Return each entry word for word, without its pictures.

----------------------------------------

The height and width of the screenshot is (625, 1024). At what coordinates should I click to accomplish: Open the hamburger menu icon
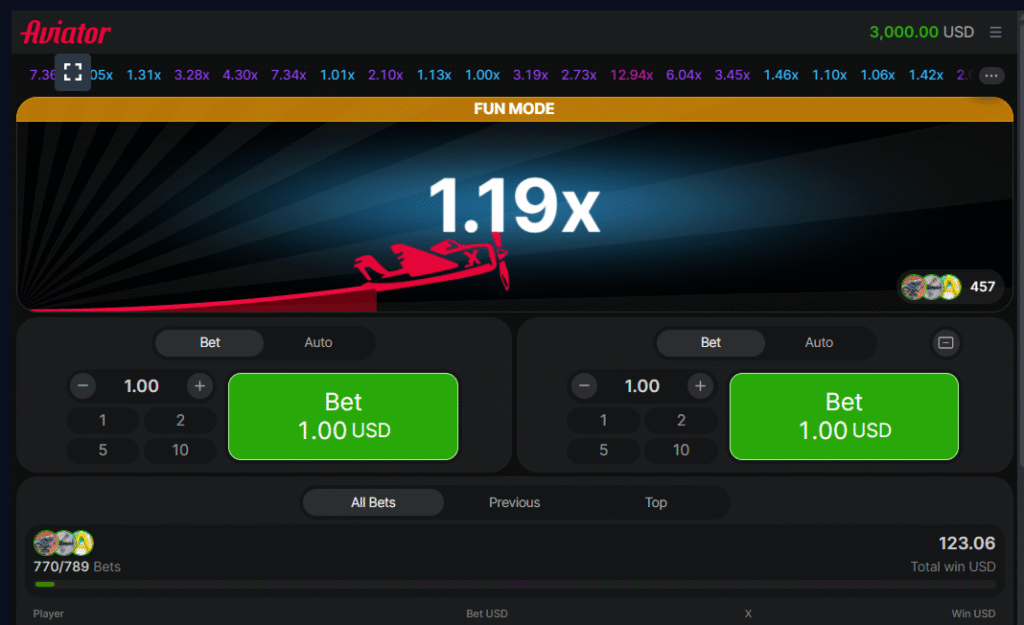click(995, 32)
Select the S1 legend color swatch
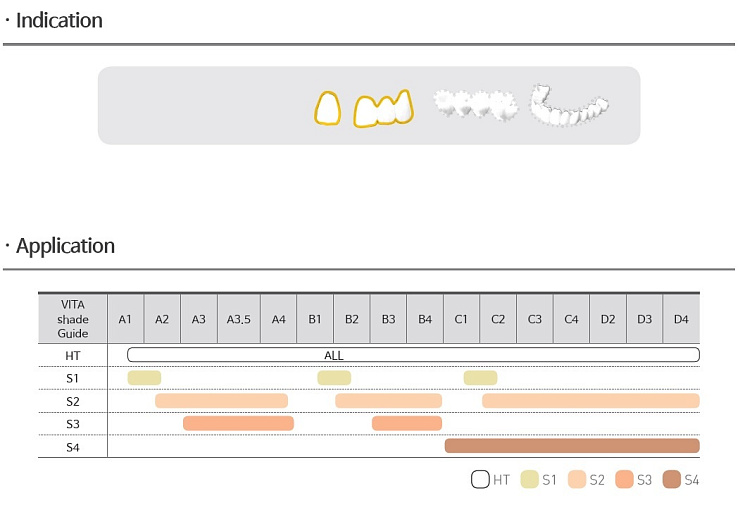 coord(530,480)
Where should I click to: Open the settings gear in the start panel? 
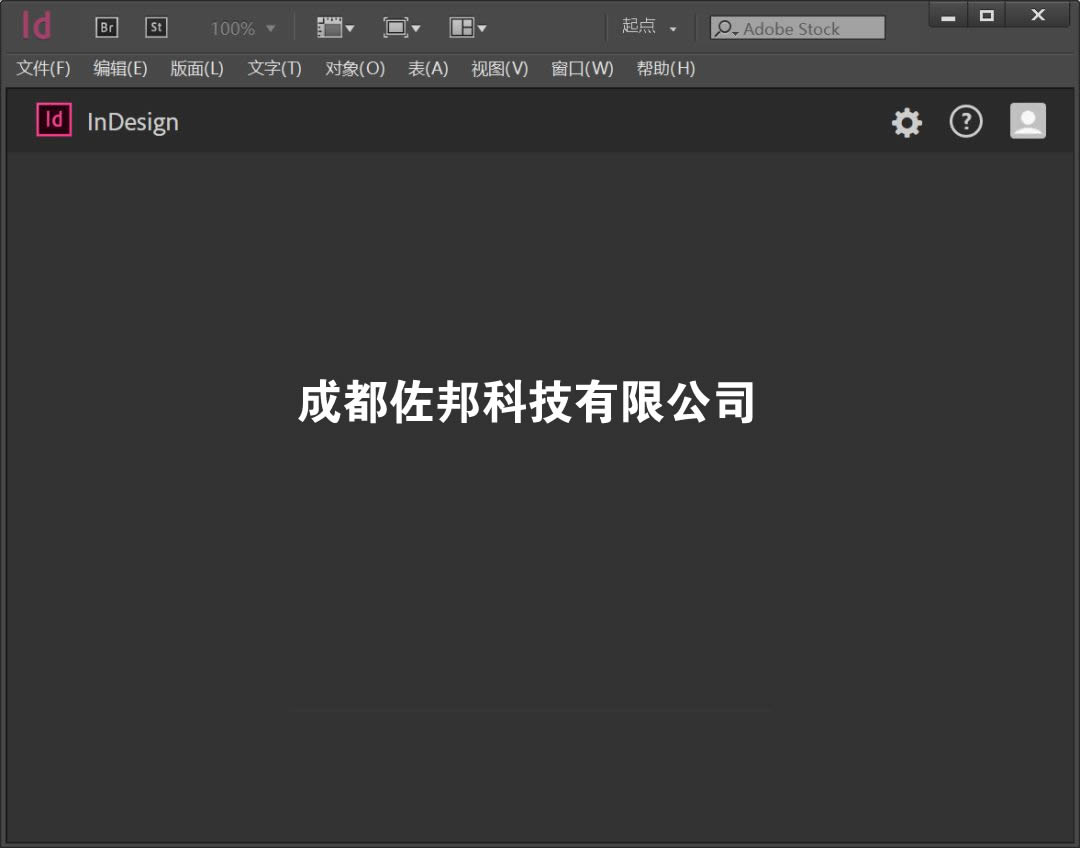click(907, 123)
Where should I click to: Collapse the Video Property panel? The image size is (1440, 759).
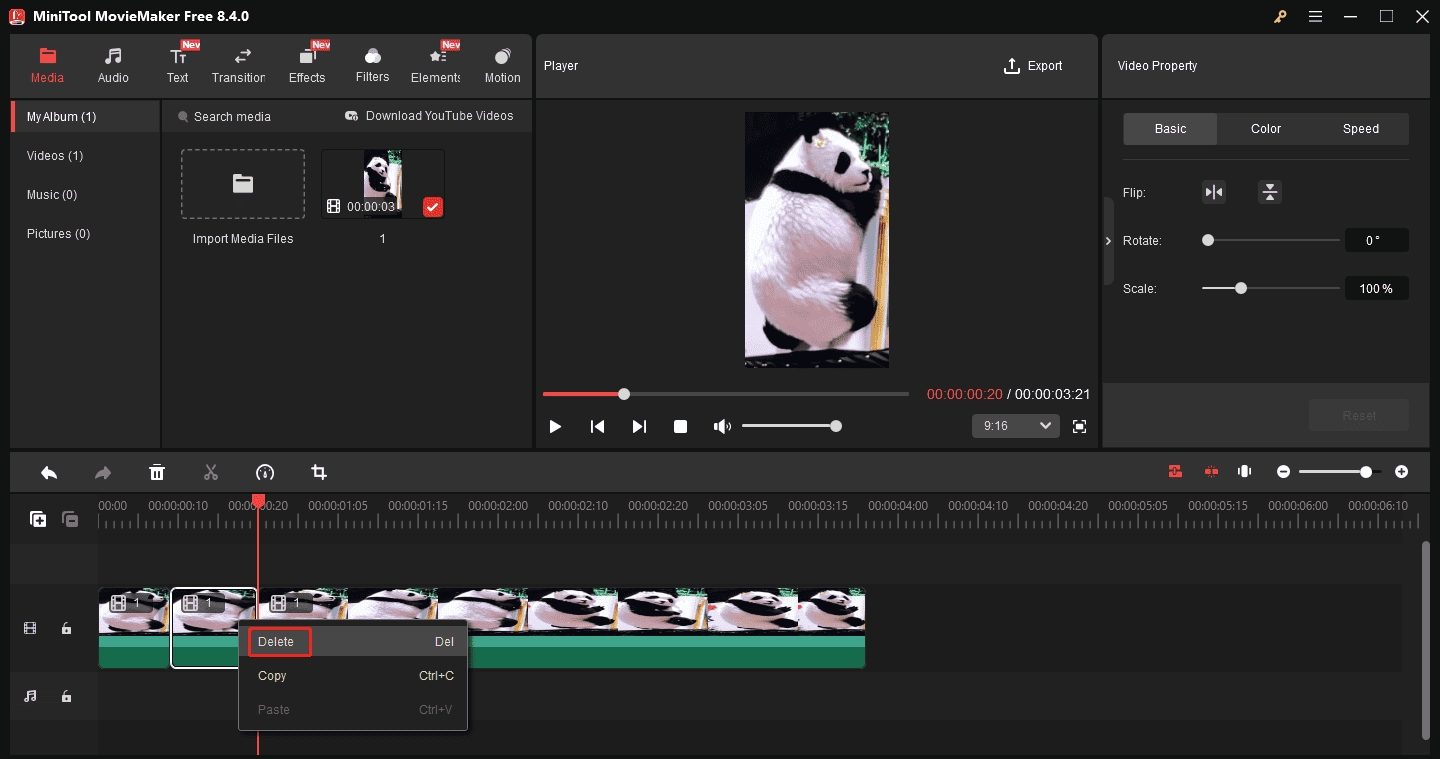pos(1108,240)
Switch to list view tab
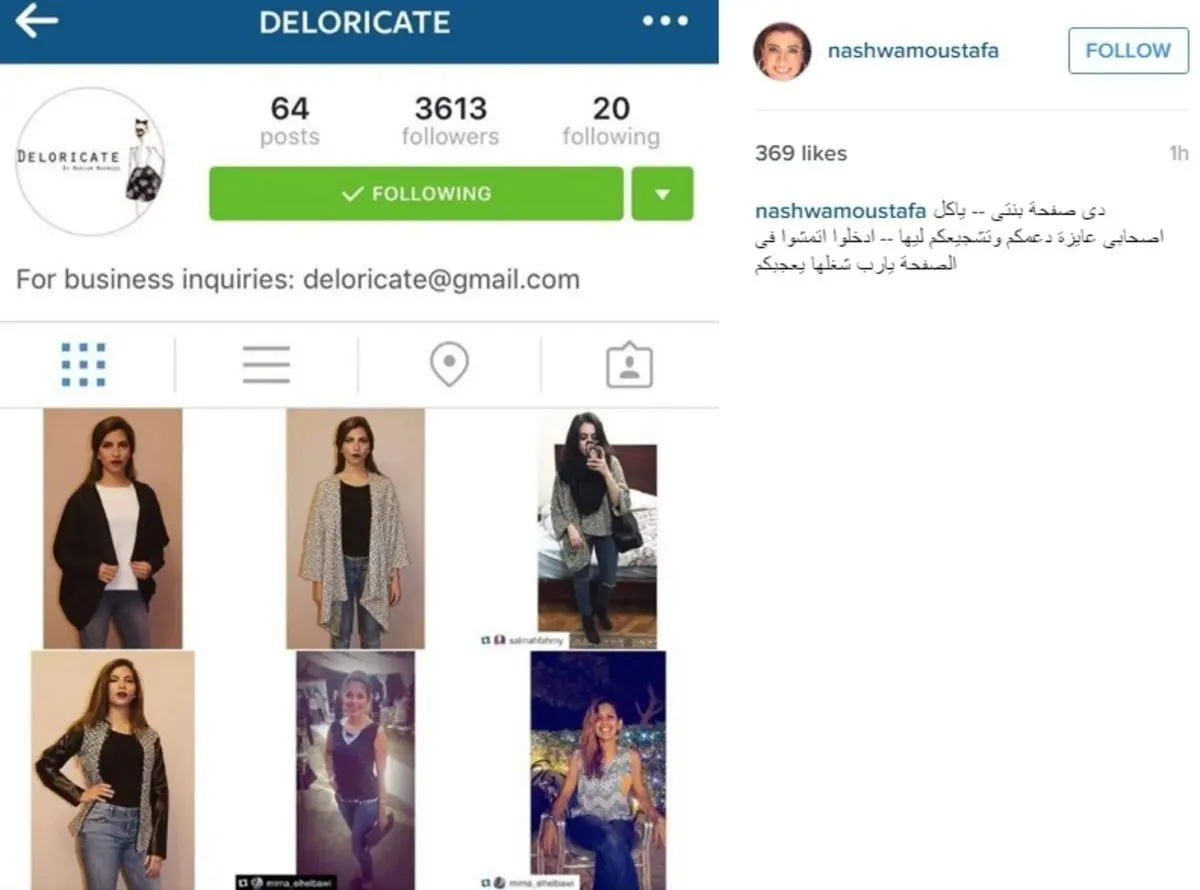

----------------------------------------

## Task answer
The height and width of the screenshot is (625, 1024). At what coordinates should I click to accomplish: Open the hamburger menu icon
click(995, 32)
Select the S1 legend color swatch
 coord(530,480)
Where should I click to: Open the settings gear in the start panel? 
click(907, 123)
Where should I click to: Collapse the Video Property panel? The image size is (1440, 759).
pos(1108,240)
Switch to list view tab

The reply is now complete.